TASK INSTRUCTIONS => The answer should be an exact copy of the data.

Source records:
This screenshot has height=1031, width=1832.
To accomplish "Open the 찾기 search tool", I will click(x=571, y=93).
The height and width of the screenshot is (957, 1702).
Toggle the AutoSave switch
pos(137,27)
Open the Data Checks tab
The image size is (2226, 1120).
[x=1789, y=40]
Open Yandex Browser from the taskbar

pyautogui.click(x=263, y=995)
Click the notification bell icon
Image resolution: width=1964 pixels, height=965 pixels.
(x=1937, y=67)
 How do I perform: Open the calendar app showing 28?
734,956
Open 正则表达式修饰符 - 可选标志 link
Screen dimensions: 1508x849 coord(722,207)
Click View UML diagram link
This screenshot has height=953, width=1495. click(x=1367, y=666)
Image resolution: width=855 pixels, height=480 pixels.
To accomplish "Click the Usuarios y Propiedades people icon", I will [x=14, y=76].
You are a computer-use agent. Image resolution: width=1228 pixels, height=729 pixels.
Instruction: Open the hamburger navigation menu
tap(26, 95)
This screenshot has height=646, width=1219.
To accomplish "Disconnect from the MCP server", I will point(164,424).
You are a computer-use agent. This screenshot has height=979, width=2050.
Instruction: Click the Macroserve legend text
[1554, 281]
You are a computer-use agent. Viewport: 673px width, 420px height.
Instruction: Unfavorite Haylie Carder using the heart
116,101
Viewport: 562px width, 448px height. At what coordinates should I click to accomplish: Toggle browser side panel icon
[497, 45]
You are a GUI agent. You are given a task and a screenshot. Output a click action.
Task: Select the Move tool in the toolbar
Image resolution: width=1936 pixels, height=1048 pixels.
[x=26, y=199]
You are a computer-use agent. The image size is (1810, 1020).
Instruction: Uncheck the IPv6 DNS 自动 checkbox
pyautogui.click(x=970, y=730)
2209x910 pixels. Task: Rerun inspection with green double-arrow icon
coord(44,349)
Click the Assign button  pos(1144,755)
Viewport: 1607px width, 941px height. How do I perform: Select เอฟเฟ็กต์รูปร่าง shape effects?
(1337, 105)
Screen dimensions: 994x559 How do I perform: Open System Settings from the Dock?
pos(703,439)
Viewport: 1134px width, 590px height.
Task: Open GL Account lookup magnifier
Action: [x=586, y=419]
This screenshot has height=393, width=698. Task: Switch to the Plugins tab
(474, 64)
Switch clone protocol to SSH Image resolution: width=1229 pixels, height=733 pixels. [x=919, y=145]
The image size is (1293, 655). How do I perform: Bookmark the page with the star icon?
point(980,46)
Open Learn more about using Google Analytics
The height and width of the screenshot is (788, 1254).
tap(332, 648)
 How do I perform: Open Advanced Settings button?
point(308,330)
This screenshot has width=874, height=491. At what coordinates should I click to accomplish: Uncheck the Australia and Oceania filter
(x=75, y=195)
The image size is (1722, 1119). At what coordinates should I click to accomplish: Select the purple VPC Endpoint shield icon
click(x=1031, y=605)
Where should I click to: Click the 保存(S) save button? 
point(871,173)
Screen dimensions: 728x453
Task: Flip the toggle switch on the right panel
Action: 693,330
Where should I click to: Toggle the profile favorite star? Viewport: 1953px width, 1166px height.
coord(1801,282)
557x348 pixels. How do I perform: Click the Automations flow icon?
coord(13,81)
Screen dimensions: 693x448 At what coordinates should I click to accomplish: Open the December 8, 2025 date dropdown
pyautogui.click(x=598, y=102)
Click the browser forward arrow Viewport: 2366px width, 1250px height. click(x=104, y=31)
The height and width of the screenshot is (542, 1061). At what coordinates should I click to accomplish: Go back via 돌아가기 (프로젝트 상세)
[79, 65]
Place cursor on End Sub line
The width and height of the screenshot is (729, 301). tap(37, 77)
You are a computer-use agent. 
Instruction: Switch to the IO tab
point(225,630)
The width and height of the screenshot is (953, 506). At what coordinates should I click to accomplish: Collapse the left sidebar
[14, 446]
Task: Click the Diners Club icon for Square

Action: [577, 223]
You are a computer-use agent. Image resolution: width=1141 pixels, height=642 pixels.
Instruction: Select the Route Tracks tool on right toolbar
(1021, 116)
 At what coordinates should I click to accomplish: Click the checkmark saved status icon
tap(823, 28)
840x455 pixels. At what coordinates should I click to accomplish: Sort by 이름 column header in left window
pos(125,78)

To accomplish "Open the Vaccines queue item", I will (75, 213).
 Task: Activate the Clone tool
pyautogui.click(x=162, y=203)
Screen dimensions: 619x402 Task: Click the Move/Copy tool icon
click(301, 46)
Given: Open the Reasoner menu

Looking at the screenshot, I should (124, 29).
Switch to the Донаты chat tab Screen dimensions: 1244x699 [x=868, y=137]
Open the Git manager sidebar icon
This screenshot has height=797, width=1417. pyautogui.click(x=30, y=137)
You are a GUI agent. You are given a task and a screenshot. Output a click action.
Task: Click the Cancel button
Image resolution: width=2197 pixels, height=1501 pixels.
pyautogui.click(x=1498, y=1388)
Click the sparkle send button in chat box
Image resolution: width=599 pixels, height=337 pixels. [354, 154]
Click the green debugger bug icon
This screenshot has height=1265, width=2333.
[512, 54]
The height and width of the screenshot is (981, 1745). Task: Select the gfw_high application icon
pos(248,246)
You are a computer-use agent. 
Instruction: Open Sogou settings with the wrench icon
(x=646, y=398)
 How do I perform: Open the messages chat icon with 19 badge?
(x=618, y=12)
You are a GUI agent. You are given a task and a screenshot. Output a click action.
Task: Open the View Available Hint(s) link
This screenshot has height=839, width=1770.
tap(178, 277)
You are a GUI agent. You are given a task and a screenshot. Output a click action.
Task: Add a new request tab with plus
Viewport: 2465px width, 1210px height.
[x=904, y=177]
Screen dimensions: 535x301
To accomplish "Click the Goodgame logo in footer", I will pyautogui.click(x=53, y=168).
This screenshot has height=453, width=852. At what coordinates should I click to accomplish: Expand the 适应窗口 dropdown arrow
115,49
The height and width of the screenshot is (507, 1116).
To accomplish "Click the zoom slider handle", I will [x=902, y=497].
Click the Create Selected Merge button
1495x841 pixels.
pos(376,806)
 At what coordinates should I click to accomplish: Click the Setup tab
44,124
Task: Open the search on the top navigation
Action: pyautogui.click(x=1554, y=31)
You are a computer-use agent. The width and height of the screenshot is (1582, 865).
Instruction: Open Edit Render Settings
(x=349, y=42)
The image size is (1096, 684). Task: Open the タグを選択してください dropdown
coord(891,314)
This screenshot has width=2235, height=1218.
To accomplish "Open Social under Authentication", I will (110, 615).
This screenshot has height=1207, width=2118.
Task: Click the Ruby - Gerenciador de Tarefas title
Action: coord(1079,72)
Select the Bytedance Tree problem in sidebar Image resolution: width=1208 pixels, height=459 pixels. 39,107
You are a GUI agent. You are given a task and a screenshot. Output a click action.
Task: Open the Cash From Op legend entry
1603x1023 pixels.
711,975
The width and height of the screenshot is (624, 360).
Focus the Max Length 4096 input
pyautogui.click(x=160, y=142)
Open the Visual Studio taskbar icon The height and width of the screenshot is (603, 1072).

OUTPUT FOR THIS TASK =>
This screenshot has height=1031, width=1832.
To accomplish "Open the 찾기 search tool", I will click(x=571, y=93).
The height and width of the screenshot is (957, 1702).
Toggle the AutoSave switch
pos(137,27)
Open the Data Checks tab
The image size is (2226, 1120).
[x=1789, y=40]
Open Yandex Browser from the taskbar

pyautogui.click(x=263, y=995)
Click the notification bell icon
Image resolution: width=1964 pixels, height=965 pixels.
(x=1937, y=67)
 How do I perform: Open the calendar app showing 28?
734,956
Open 正则表达式修饰符 - 可选标志 link
Screen dimensions: 1508x849 coord(722,207)
Click View UML diagram link
This screenshot has height=953, width=1495. click(x=1367, y=666)
Image resolution: width=855 pixels, height=480 pixels.
To accomplish "Click the Usuarios y Propiedades people icon", I will [x=14, y=76].
You are a computer-use agent. Image resolution: width=1228 pixels, height=729 pixels.
Instruction: Open the hamburger navigation menu
tap(26, 95)
This screenshot has height=646, width=1219.
To accomplish "Disconnect from the MCP server", I will point(164,424).
You are a computer-use agent. This screenshot has height=979, width=2050.
Instruction: Click the Macroserve legend text
[1554, 281]
You are a computer-use agent. Viewport: 673px width, 420px height.
Instruction: Unfavorite Haylie Carder using the heart
116,101
Viewport: 562px width, 448px height. At what coordinates should I click to accomplish: Toggle browser side panel icon
[497, 45]
You are a GUI agent. You are given a task and a screenshot. Output a click action.
Task: Select the Move tool in the toolbar
Image resolution: width=1936 pixels, height=1048 pixels.
[x=26, y=199]
You are a computer-use agent. The image size is (1810, 1020).
Instruction: Uncheck the IPv6 DNS 自动 checkbox
pyautogui.click(x=970, y=730)
2209x910 pixels. Task: Rerun inspection with green double-arrow icon
coord(44,349)
Click the Assign button  pos(1144,755)
Viewport: 1607px width, 941px height. How do I perform: Select เอฟเฟ็กต์รูปร่าง shape effects?
(1337, 105)
Screen dimensions: 994x559 How do I perform: Open System Settings from the Dock?
pos(703,439)
Viewport: 1134px width, 590px height.
Task: Open GL Account lookup magnifier
Action: [x=586, y=419]
This screenshot has height=393, width=698. Task: Switch to the Plugins tab
(474, 64)
Switch clone protocol to SSH Image resolution: width=1229 pixels, height=733 pixels. [x=919, y=145]
The image size is (1293, 655). How do I perform: Bookmark the page with the star icon?
point(980,46)
Open Learn more about using Google Analytics
The height and width of the screenshot is (788, 1254).
tap(332, 648)
 How do I perform: Open Advanced Settings button?
point(308,330)
This screenshot has width=874, height=491. At what coordinates should I click to accomplish: Uncheck the Australia and Oceania filter
(x=75, y=195)
The image size is (1722, 1119). At what coordinates should I click to accomplish: Select the purple VPC Endpoint shield icon
click(x=1031, y=605)
Where should I click to: Click the 保存(S) save button? 
point(871,173)
Screen dimensions: 728x453
Task: Flip the toggle switch on the right panel
Action: 693,330
Where should I click to: Toggle the profile favorite star? Viewport: 1953px width, 1166px height.
coord(1801,282)
557x348 pixels. How do I perform: Click the Automations flow icon?
coord(13,81)
Screen dimensions: 693x448 At what coordinates should I click to accomplish: Open the December 8, 2025 date dropdown
pyautogui.click(x=598, y=102)
Click the browser forward arrow Viewport: 2366px width, 1250px height. click(x=104, y=31)
The height and width of the screenshot is (542, 1061). At what coordinates should I click to accomplish: Go back via 돌아가기 (프로젝트 상세)
[79, 65]
Place cursor on End Sub line
The width and height of the screenshot is (729, 301). tap(37, 77)
You are a computer-use agent. 
Instruction: Switch to the IO tab
point(225,630)
The width and height of the screenshot is (953, 506). At what coordinates should I click to accomplish: Collapse the left sidebar
[14, 446]
Task: Click the Diners Club icon for Square

Action: [577, 223]
You are a computer-use agent. Image resolution: width=1141 pixels, height=642 pixels.
Instruction: Select the Route Tracks tool on right toolbar
(1021, 116)
 At what coordinates should I click to accomplish: Click the checkmark saved status icon
tap(823, 28)
840x455 pixels. At what coordinates should I click to accomplish: Sort by 이름 column header in left window
pos(125,78)

To accomplish "Open the Vaccines queue item", I will (75, 213).
 Task: Activate the Clone tool
pyautogui.click(x=162, y=203)
Screen dimensions: 619x402 Task: Click the Move/Copy tool icon
click(301, 46)
Given: Open the Reasoner menu

Looking at the screenshot, I should (124, 29).
Switch to the Донаты chat tab Screen dimensions: 1244x699 [x=868, y=137]
Open the Git manager sidebar icon
This screenshot has height=797, width=1417. pyautogui.click(x=30, y=137)
You are a GUI agent. You are given a task and a screenshot. Output a click action.
Task: Click the Cancel button
Image resolution: width=2197 pixels, height=1501 pixels.
pyautogui.click(x=1498, y=1388)
Click the sparkle send button in chat box
Image resolution: width=599 pixels, height=337 pixels. [354, 154]
Click the green debugger bug icon
This screenshot has height=1265, width=2333.
[512, 54]
The height and width of the screenshot is (981, 1745). Task: Select the gfw_high application icon
pos(248,246)
You are a computer-use agent. 
Instruction: Open Sogou settings with the wrench icon
(x=646, y=398)
 How do I perform: Open the messages chat icon with 19 badge?
(x=618, y=12)
You are a GUI agent. You are given a task and a screenshot. Output a click action.
Task: Open the View Available Hint(s) link
This screenshot has height=839, width=1770.
tap(178, 277)
You are a GUI agent. You are given a task and a screenshot. Output a click action.
Task: Add a new request tab with plus
Viewport: 2465px width, 1210px height.
[x=904, y=177]
Screen dimensions: 535x301
To accomplish "Click the Goodgame logo in footer", I will pyautogui.click(x=53, y=168).
This screenshot has height=453, width=852. At what coordinates should I click to accomplish: Expand the 适应窗口 dropdown arrow
115,49
The height and width of the screenshot is (507, 1116).
To accomplish "Click the zoom slider handle", I will [x=902, y=497].
Click the Create Selected Merge button
1495x841 pixels.
pos(376,806)
 At what coordinates should I click to accomplish: Click the Setup tab
44,124
Task: Open the search on the top navigation
Action: pyautogui.click(x=1554, y=31)
You are a computer-use agent. The width and height of the screenshot is (1582, 865).
Instruction: Open Edit Render Settings
(x=349, y=42)
The image size is (1096, 684). Task: Open the タグを選択してください dropdown
coord(891,314)
This screenshot has width=2235, height=1218.
To accomplish "Open Social under Authentication", I will (110, 615).
This screenshot has height=1207, width=2118.
Task: Click the Ruby - Gerenciador de Tarefas title
Action: coord(1079,72)
Select the Bytedance Tree problem in sidebar Image resolution: width=1208 pixels, height=459 pixels. 39,107
You are a GUI agent. You are given a task and a screenshot. Output a click action.
Task: Open the Cash From Op legend entry
1603x1023 pixels.
711,975
The width and height of the screenshot is (624, 360).
Focus the Max Length 4096 input
pyautogui.click(x=160, y=142)
Open the Visual Studio taskbar icon The height and width of the screenshot is (603, 1072).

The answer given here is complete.